Марата где-то не было. Он то приходил, то опять отлучался. Приносил мне кофе, что-то поесть. Но мне ничего в горло не лезло. Только думала о ней. Только слушала шаги. И вот вдруг... я снова слышала этот звук. Слышала его тяжелые шаги.
Но
только в этот раз шаги были будто тяжелее обычного. Словно Марат что-то нес.— Лана, — сказал он.
И я поднялась. Мне было страшно что-то спрашивать. Ведь я прекрасно знала — он ее принес. Я чувствовала этот запах. Его не перепутаешь ни с чем на свете. Он был необычным, странным. Отличался от того, к чему я привыкла. Пахло спиртом, медикаментами. Пахло больницей. И это мешало мне понять — передо мной моя родная Марла или же все кончено.
— Они... — стоял у меня ком в горле, — они уже закончили? Все кончено?
Я тянула руку, но боялась. Что меня там ждет? Она меня лизнет, как это было раньше, или же просто... просто не сделает ничего? Я должна была понять, жива ли она. Или ее больше нет.
— Врач сказал, они сделали все, что могли.
Эти слова звучали словно приговор. Услышав их, я опустила руку. Она меня не слушалась — мне не хотелось знать наверняка. Ведь если она умерла, то... Лучше я не буду. Просто не буду.
— Что... — вытирала я слезы, — что у тебя... в руках? Ты что-то принес? Или кого-то?
Я очень надеялась, что он выберет второе. Выбери второе — пожалуйста. Пусть это будет второе, не первое. Я так этого хотела, но боялась узнать правду.
— Директор клиники сказал, что Марла сильная.
— Да, это так... — плакала я. — Она всегда была сильной.
Марат стоял передо мной, а я глупо ревела. Так было страшно ступить в настоящее. Я столько часов прождала, а теперь была готова еще прождать столько же — только бы не услышать страшные вещи.
— Все прошло хорошо, — сказал вдруг Марат.

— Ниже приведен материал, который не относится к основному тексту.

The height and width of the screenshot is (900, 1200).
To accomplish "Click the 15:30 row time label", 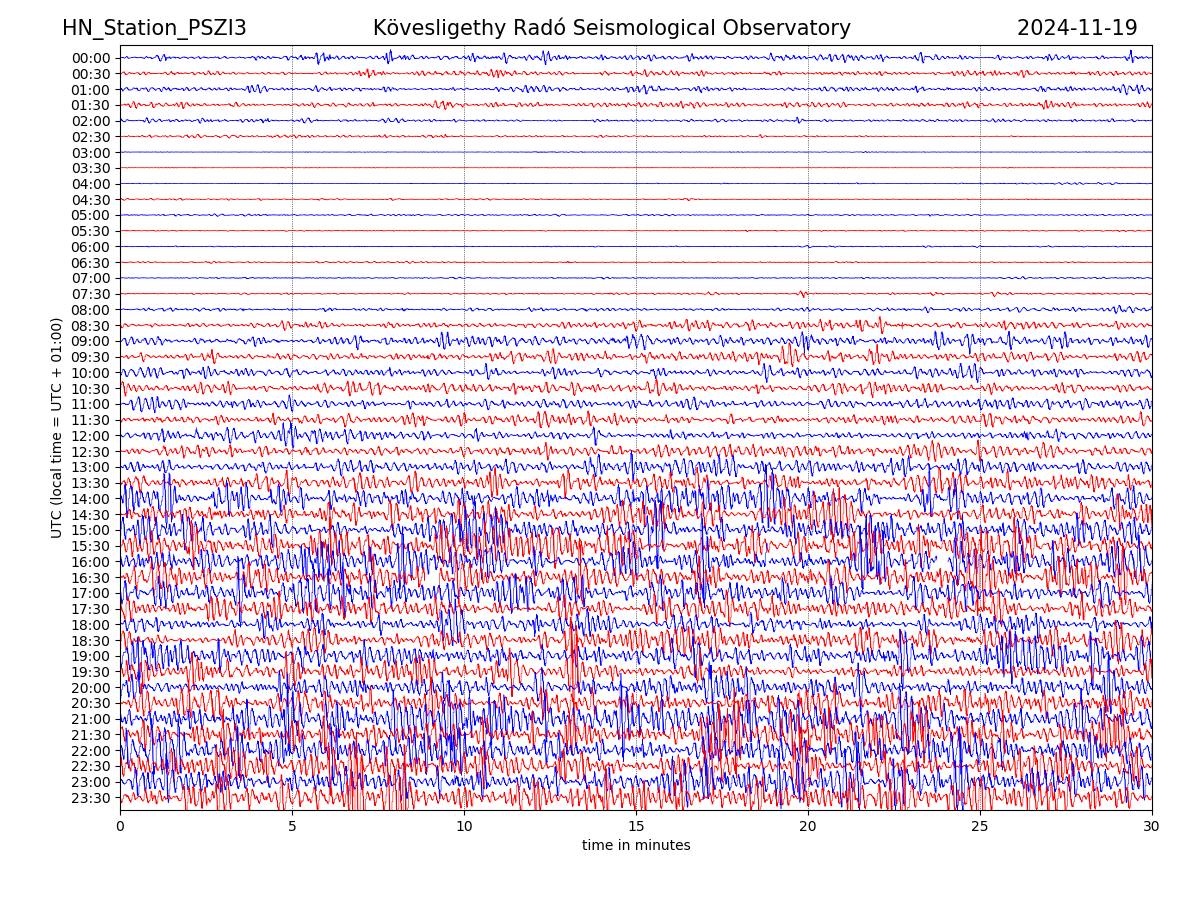I will [91, 546].
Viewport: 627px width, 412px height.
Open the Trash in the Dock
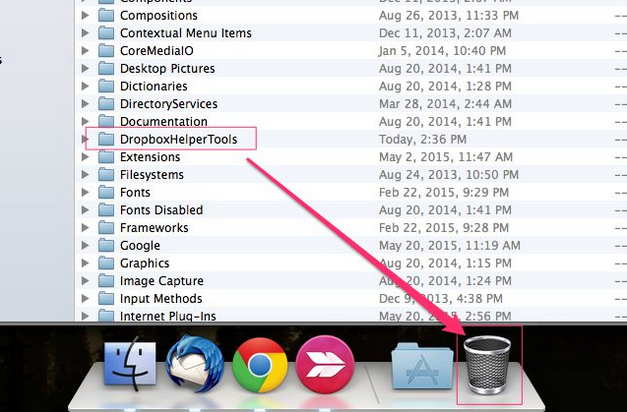(489, 366)
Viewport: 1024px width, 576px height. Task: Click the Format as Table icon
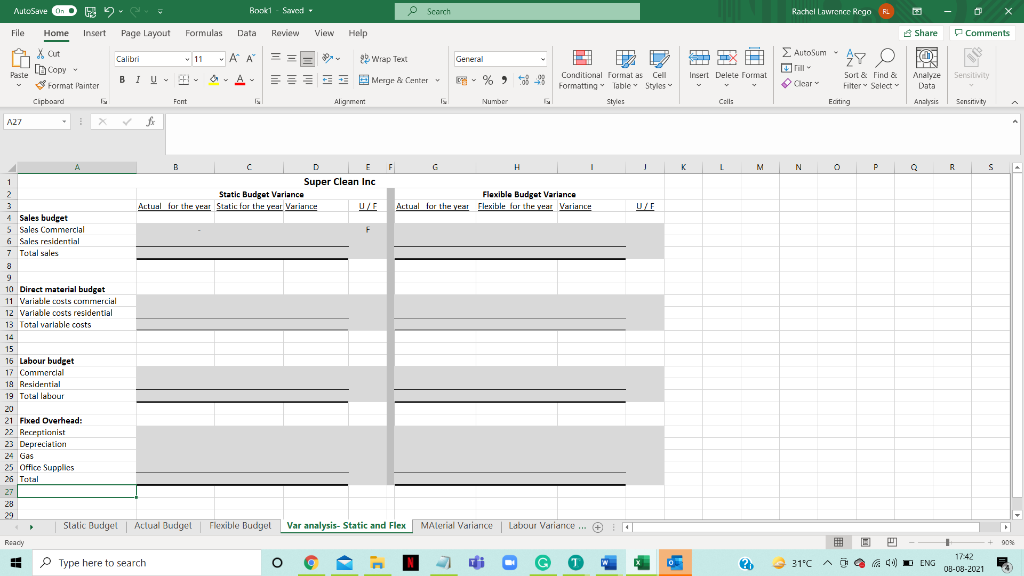click(x=624, y=70)
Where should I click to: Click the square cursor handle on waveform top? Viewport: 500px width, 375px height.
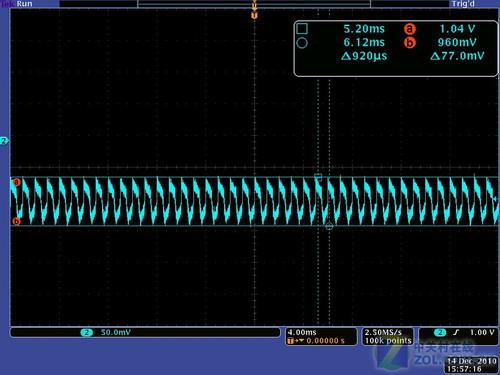pyautogui.click(x=318, y=177)
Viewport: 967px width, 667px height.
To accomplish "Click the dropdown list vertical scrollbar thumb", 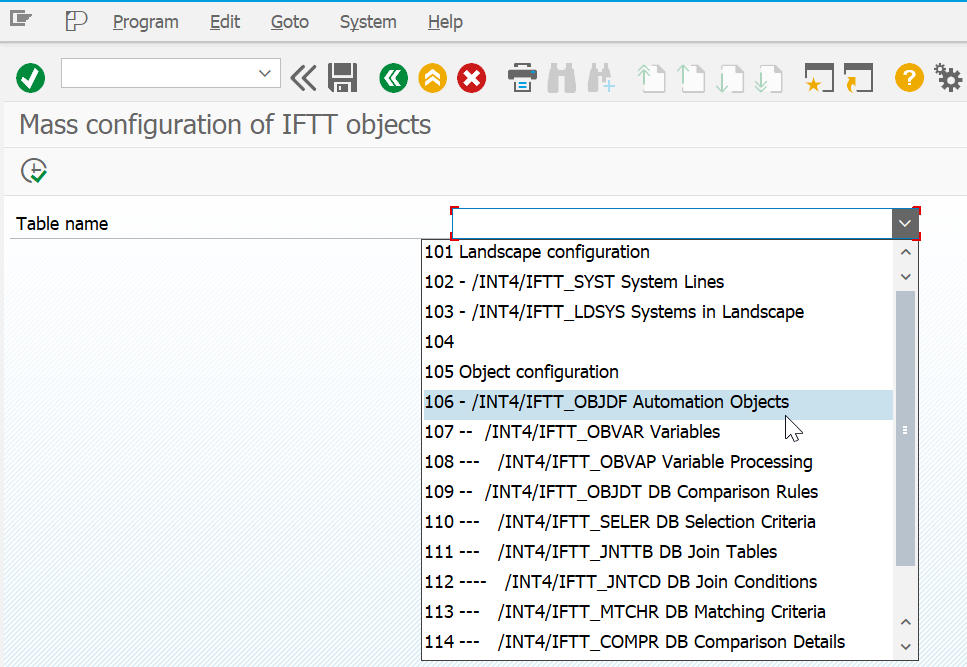I will 905,428.
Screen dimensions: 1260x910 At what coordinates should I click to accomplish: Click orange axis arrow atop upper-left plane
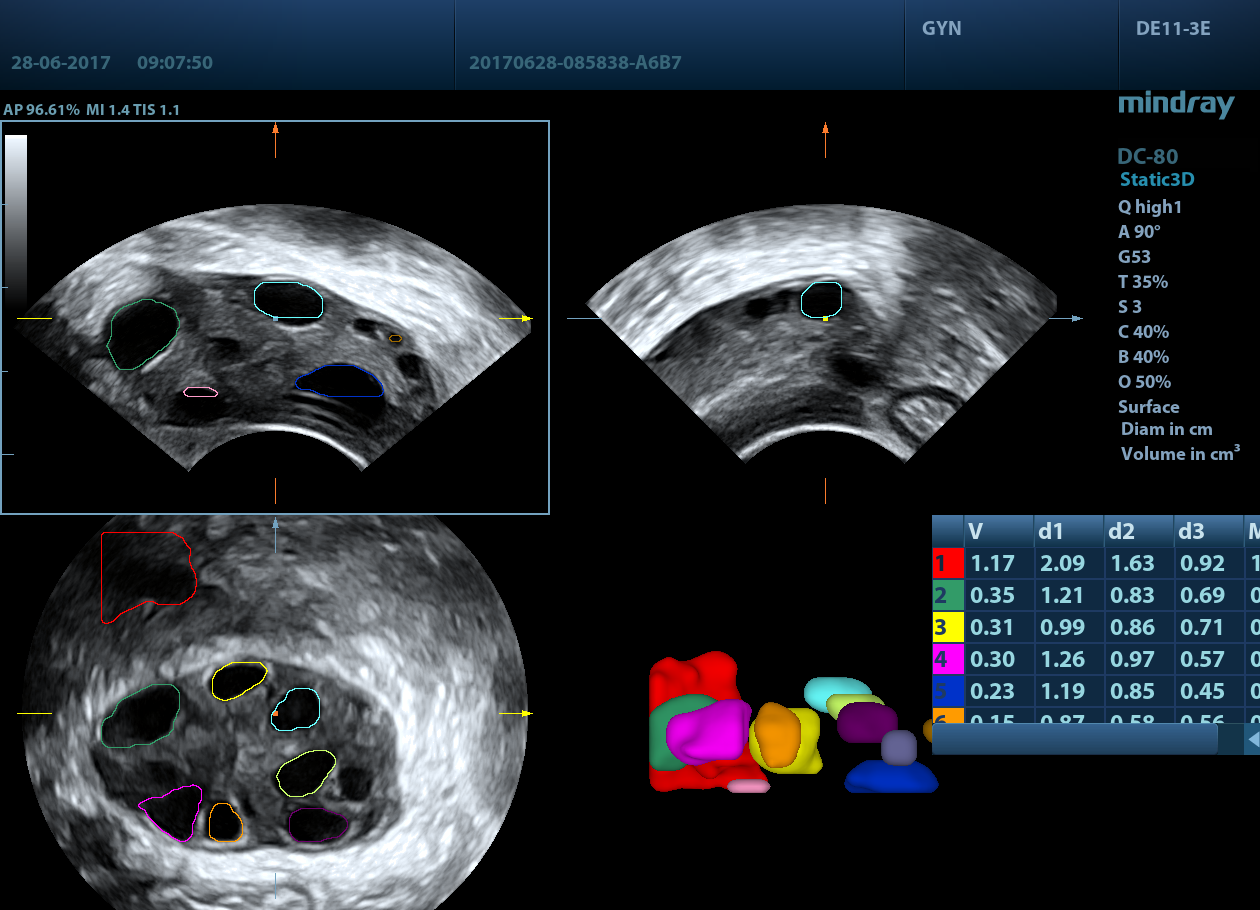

И я как будто потеряла дар речи. Ноги подгибались в коленях. Хотелось снова вернуться на твердый диванчик. Казалось, что он меня обманывает. Или скажет пресловутое "но".
— Она выжила? Просто скажи мне честно, прошу. Марла жива? Я боюсь ее трогать. Просто боюсь.
А он стоял и молчал. Ничего не говорил. Моя рука опять тянулась вперед. Даже если она погибла, то я должна найти в себе силы это сделать — прикоснуться к ней.
— Дотронься.
Пальцы коснулись ткани — это были бинты. Затем шерсти. Она была грязной, местами слипшейся. Неприятной. Будто чужой. Потом я дошла до шеи, ушек. Они были холодными. Голова... Лоб... Глаза закрыты... Морда. Длинная собачья морда. А на конце сухой шершавый нос.
— Сухой, — произнесла я по инерции. — У нее сухой нос.
Это был плохой знак. Всегда плохой. Если у собаки сухой нос, то это обычно говорит о том, что...
— Зато теплый, — сказал Марат.
И я кивнула с нервным смешком:
— Да.
Я склонила голову и прижалась к этому сухому, но теплому носу. Если он все еще теплый, то она жива. Это было главное. Я стояла над ней и плакала как дура. Плакала прямо на Марлу. Ревела, понимая, что худшее позади — они ее спасли. А я уже мысленно с ней попрощалась.
Прижимала собачью голову к лицу и так несдержанно ревела. Была рада ее снова ощущать живой. Слышать это слабое, но все же дыхание. Совсем рядом, возле самых глаз, возле самого лица.
И она облизнулась. Медленно, вяло, но высунула язык, чтобы слизать с моей щеки излишки влаги. Соленые, вымученные, но не напрасные — она выжила. И я была счастлива.